Take every line from the data that has the word "agent" in it.
━━ PROVIDED RECORDS ━━
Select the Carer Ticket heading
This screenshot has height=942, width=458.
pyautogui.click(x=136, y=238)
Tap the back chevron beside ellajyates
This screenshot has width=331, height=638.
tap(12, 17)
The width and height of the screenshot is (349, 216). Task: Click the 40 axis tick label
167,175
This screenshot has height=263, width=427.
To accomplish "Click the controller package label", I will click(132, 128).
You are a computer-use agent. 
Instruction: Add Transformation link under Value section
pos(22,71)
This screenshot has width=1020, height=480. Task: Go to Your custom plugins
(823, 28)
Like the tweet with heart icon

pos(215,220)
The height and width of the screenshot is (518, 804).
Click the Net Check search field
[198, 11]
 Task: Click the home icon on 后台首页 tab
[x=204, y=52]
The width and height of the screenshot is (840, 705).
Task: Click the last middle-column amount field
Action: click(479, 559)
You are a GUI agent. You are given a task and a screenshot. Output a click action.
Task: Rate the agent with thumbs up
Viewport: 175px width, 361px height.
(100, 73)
━━━
━━ PROVIDED RECORDS ━━
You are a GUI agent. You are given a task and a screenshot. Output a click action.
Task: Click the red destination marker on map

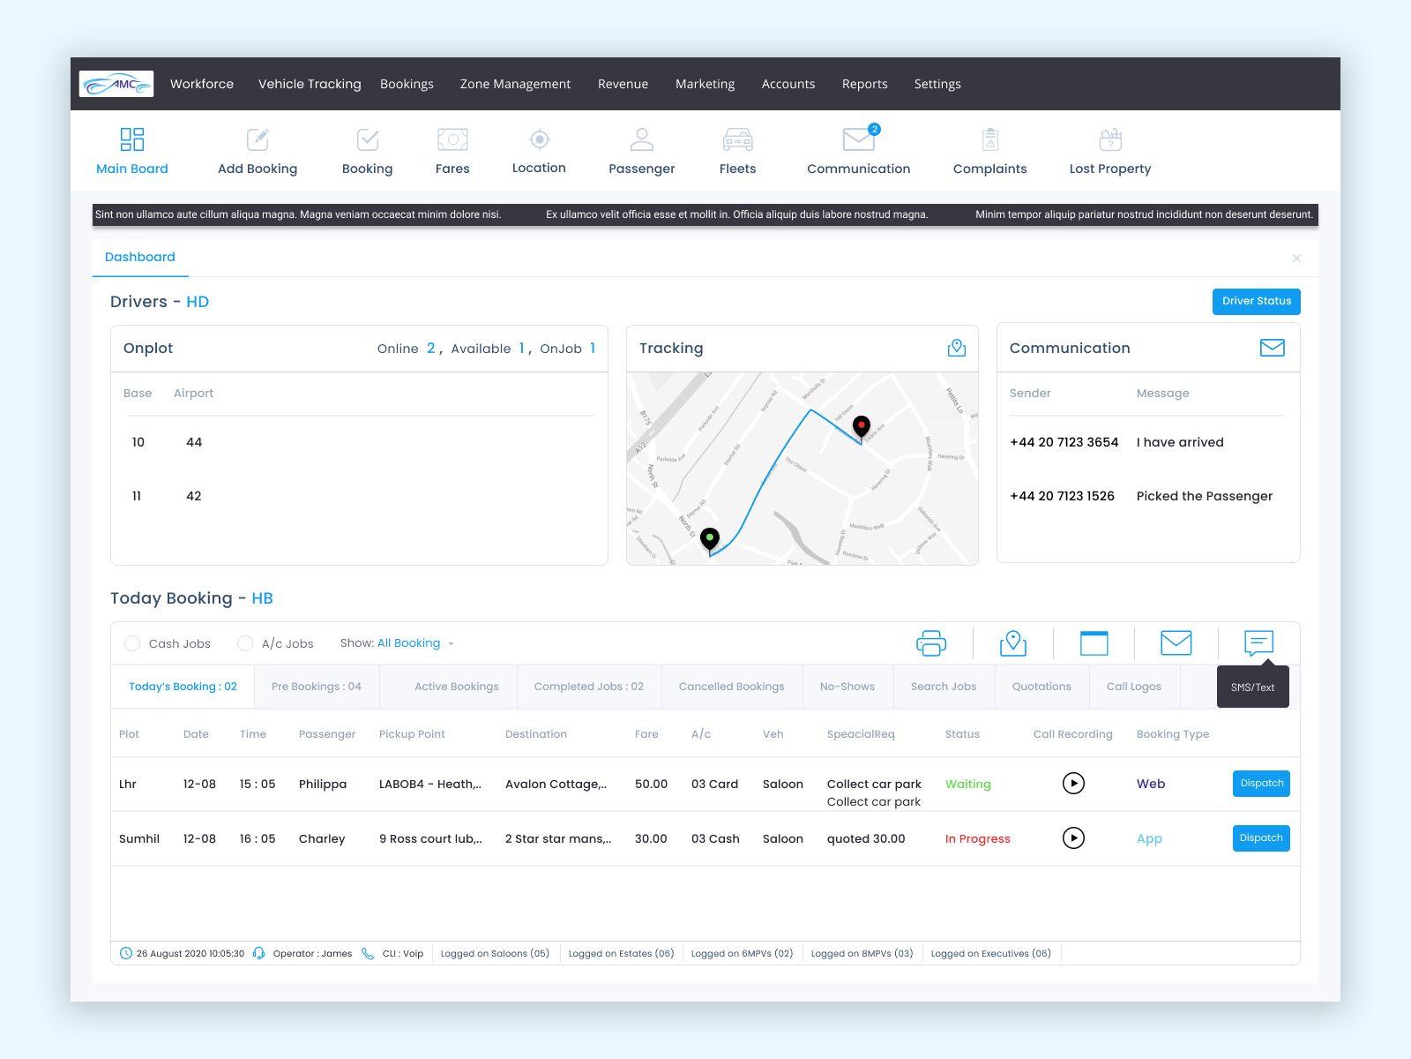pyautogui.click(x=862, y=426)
━━━
━━ PROVIDED RECORDS ━━
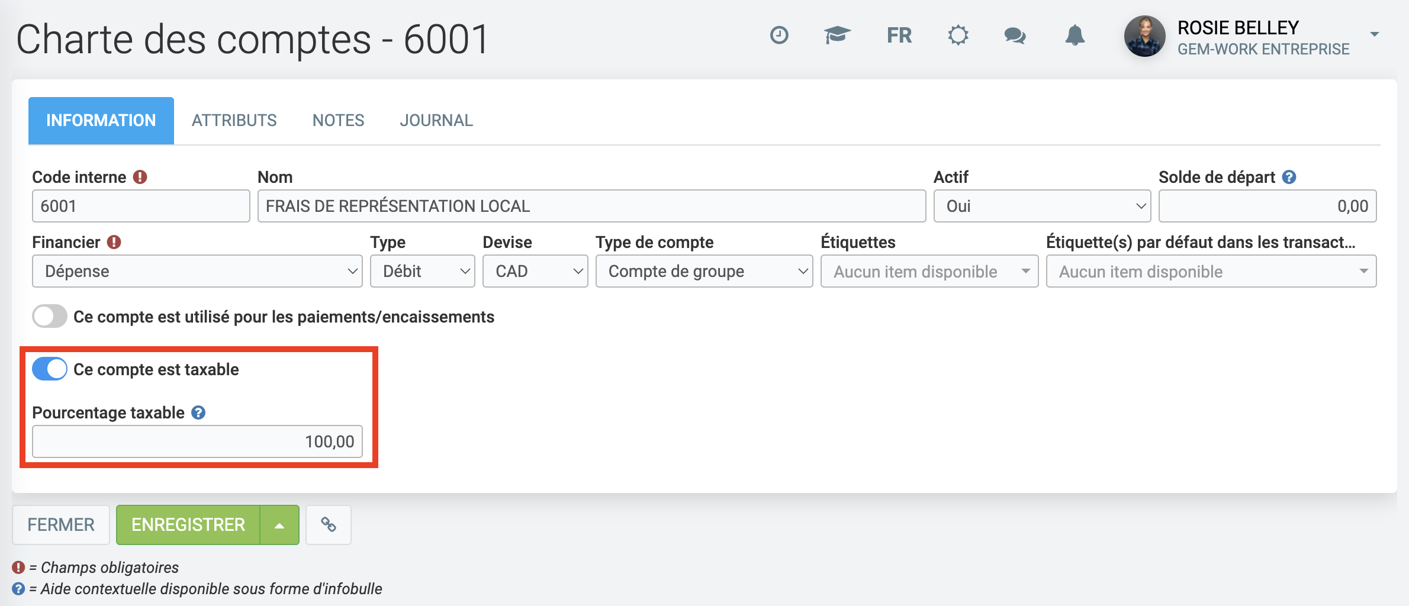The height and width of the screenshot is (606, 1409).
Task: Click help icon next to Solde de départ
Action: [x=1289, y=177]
━━━
§ **YOUR RESPONSE**:
You are a computer-use agent. 
You are a GUI agent. You are given a task and a screenshot. Output a click action.
Task: Rate the agent with thumbs up
You are a GUI agent. You are given a task and a screenshot. Output a click action.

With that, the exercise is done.